Norton Museum of Art

by Daved Brosche on April 3, 2009

by Daved Brosche | April 3rd, 2009  

anseladams-rocksIn West Palm Beach, Florida, area residents and tourists alike frequent the Norton Museum of Art. There they encounter a cultural experience to rival those of many major museums around the world. The programs and exhibits at the Norton Museum of Art earned it the nation’s highest honor, the 2008 National Medal for Museum and Library Services. The museum’s collection rivals the beauty of the area beaches. Museum visitors enjoy the permanent museum collections. These include American, Chinese and European art collections, Photography, and Contemporary Art. Famous artists represented in these collections include cubist Pablo Picasso, American genius Georgia O’Keefe and the master impressionist, Claude Monet. Exhibititions have included such greats as 17th Century Master Peter Paul Rubens, French realist Jean Baptiste Camille Corot and American photographer Ansel Adams.

What to Expect

The American Art collection alone has over 1,200 works. These include everything from sculptures and paintings to lithographs and sketches. The museum prides itself on the historical quality of each work as well as the amazing variety of artists and artforms. In one room, you will find the great female impressionist Mary Cassatt. In another room is a groundbreaking abstract by Jackson Pollack. The American West is featured in work by Charles Marion Russell. New York is represented by such diverse works as Wintry Afternoon by George Bellows and New York Mural by cubist-influenced Stuart Davis.
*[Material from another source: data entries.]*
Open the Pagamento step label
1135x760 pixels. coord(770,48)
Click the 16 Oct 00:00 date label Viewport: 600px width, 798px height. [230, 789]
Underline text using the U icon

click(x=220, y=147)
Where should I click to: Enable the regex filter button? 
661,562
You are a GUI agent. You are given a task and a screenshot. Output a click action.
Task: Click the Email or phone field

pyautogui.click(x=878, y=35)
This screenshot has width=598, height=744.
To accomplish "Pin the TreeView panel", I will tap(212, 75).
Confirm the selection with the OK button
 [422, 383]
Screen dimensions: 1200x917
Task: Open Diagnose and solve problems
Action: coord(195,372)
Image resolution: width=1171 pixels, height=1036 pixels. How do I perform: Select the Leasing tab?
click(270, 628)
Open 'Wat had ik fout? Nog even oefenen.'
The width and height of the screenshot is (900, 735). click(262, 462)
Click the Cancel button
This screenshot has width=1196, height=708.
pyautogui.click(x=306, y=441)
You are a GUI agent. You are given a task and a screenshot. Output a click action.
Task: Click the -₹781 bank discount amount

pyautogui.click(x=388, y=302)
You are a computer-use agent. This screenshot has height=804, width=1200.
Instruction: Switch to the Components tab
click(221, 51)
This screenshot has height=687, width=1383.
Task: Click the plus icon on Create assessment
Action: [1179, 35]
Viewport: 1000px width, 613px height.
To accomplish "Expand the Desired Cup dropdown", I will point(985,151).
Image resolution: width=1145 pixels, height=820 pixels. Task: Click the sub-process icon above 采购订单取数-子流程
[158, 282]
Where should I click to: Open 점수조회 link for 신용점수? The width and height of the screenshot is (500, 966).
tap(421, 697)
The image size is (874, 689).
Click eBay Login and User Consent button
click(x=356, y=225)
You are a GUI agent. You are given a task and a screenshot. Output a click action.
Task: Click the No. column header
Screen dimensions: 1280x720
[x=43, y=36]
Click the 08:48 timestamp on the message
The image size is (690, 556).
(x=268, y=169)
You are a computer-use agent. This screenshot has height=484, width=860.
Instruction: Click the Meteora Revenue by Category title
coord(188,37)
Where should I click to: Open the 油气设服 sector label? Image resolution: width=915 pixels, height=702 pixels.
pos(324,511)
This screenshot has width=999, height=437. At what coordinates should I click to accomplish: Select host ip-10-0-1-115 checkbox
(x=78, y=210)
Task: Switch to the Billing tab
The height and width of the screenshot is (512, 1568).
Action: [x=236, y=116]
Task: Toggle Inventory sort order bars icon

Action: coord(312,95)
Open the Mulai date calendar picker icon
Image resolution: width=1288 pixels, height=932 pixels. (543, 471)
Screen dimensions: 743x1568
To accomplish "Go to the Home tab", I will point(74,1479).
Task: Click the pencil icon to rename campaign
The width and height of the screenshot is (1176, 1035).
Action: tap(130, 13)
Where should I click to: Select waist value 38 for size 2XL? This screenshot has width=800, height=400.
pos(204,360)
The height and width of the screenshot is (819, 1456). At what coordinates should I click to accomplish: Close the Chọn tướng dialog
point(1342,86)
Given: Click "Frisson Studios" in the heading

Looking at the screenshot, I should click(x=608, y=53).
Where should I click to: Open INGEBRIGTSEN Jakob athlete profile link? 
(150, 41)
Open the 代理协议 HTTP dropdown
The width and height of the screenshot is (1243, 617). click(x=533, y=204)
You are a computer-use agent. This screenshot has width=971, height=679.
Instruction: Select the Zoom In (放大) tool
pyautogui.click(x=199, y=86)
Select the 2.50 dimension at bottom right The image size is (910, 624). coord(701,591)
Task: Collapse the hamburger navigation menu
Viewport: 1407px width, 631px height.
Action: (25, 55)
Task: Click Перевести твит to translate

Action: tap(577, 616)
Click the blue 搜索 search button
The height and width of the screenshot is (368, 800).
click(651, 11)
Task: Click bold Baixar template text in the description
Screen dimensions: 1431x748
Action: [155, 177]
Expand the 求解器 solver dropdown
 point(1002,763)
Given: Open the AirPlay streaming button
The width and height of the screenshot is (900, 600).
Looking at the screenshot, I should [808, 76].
The European Art collection begins with the Rennaissance. Here the visitor can see works of such masters as Mariotto Albertinelli and Peter Paul Rubens. Then you move on through time to see paintings by Sir Joshua Reynolds, Jean-Baptiste Greuze and Gustave Courbet. Then, from the close of the 19th century, paintings by Claude Monet, Edgar Degas, and Paul Gauguin excite many visitors. The delicacy of Monet’s strokes are evident in his Gardens of Villa Moreno. The exciting history of the intersection of Paul Gauguin and the tragic Van Gogh is played out for viewers of Gauguin’s relevatory Christ in the Garden of Olives. The Christ figure is a Gauguin self-portrait with the red hair of Van Gogh. This painting is a surprise to those more familiar with Gauguin’s island scenes and is living evidence of the tragedy of Vincent Van Gogh who rejected Gauguin’s attempts to combine artistic efforts. As the 20th Century dawned so did a new era of art represented at the Norton by such greats as Miro, Matisse, Braques, and Chagall. As you wander through the European collection, time passes from art’s early realism days to the cubist and abstract of recent years.

In the Chinese Collection, which started with the museum in 1941, an impressive array of objects from vases to scrolls take the visitor on an odysesey through remarkable artistic vision. The collection boasts prehistoric jade creations dated back to the third millenium BCE. Bronze works represent the Shang dynasty (1400s-1100 BCE) and the Western Zhou Dynasty (1100-770 BCE). There are Buddhist sculptures and burial models, decorated porcelains and lacquered cabinets. Each artifact represents time periods spanning the last 2,000 years of Chinese history. One impressive site are the massive jades once at home with the Chinese emperor in the late 1700s. Some porcelains even bear Western symbols, showing the encroachment that occured several centuries ago.

Finally, the photography collection boasts over 2,000 images. These represent photography from its inception in the 1900s to the present day. The photographs show life as it was and art as it can be. Works represented include photographs by such notables as Walker Evans and Paul Strand.

Collections remain with the Norton Museum of Art, but exhibitions come and go. This and the many programs offered by the museum serve to keep Norton a lively artistic partner to West Palm Beach and its visitors. One upcoming summer exhibit will excite children and adults alike. It is The Music Behind the Magic: Disney, 1928–Today. Since 1941, the Norton Museum of Art has grown to become a world class attraction that art lovers and area visitors treasure.